* EXERCISE GOAL *
The copy you return must begin at the line containing "The width and height of the screenshot is (886, 369)." and end at the final line of the listing below, with every picture left out.

* MATERIAL SUPPLIED *
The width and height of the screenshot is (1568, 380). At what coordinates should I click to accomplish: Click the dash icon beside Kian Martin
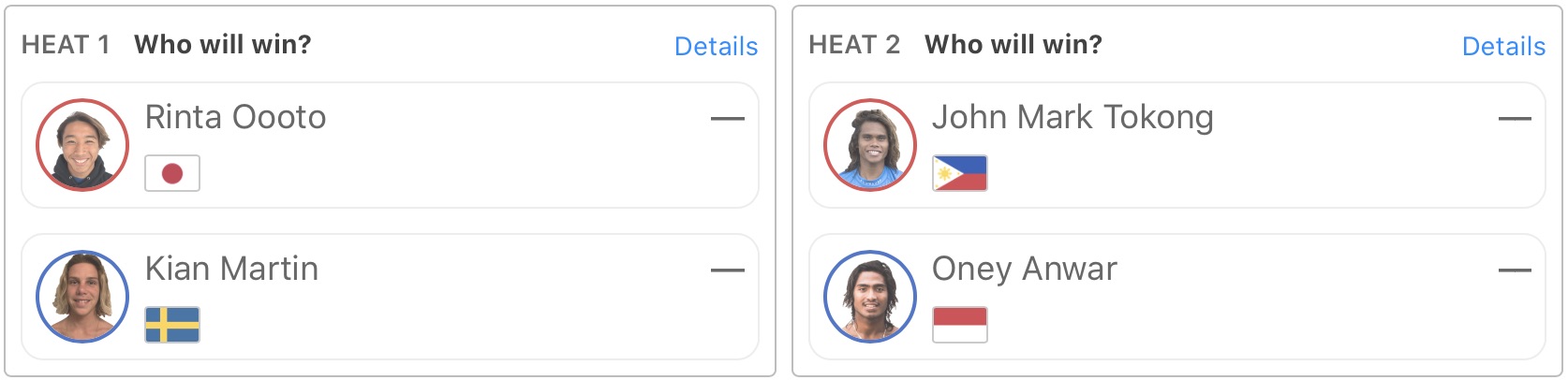pos(728,270)
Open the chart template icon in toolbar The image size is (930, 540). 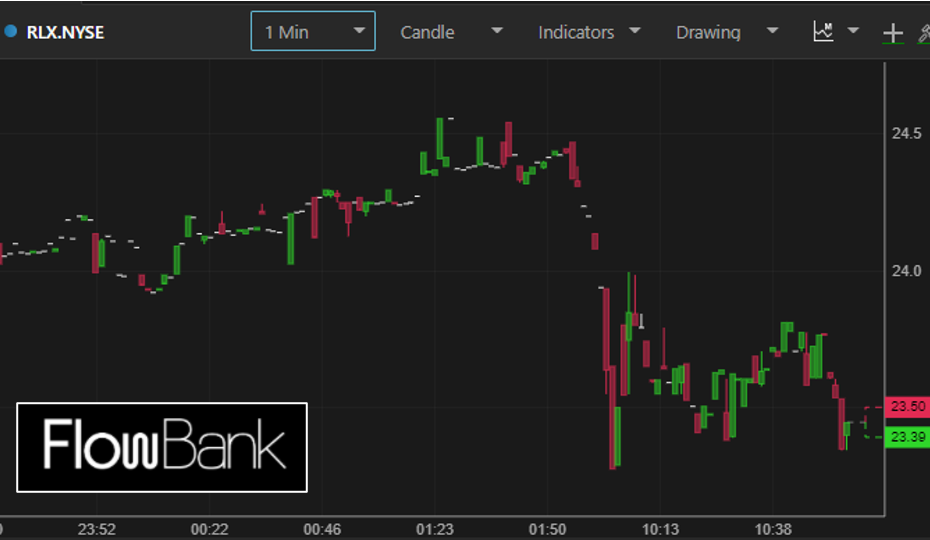[823, 32]
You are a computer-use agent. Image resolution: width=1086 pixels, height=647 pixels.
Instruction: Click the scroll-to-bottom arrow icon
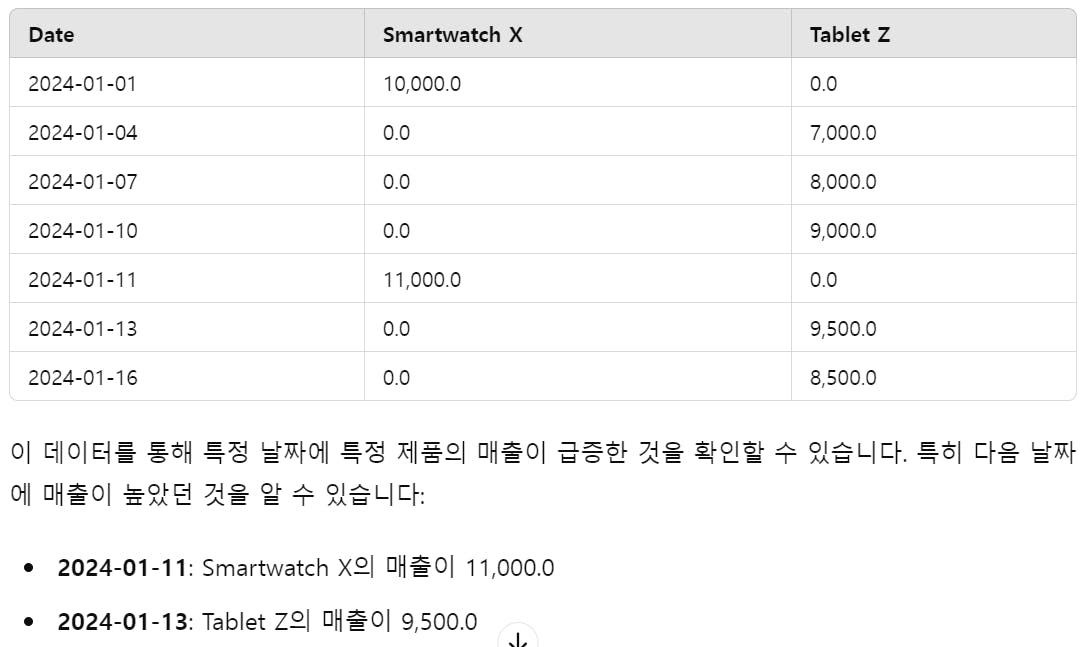518,639
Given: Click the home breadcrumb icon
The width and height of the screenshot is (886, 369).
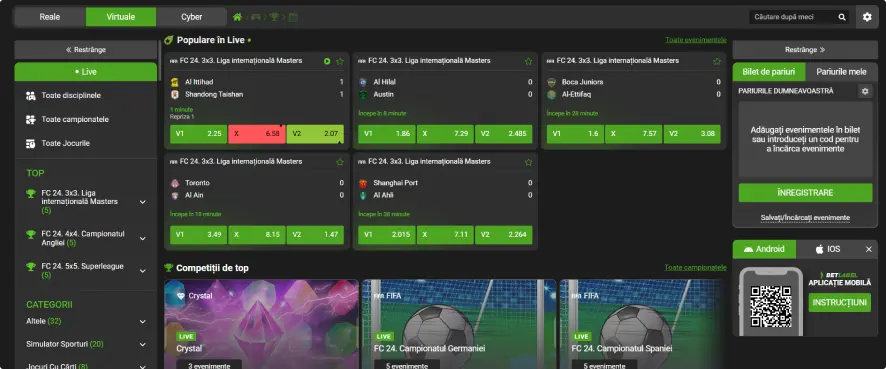Looking at the screenshot, I should tap(237, 17).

* EXERCISE RESULT *
The width and height of the screenshot is (886, 369).
Looking at the screenshot, I should tap(237, 17).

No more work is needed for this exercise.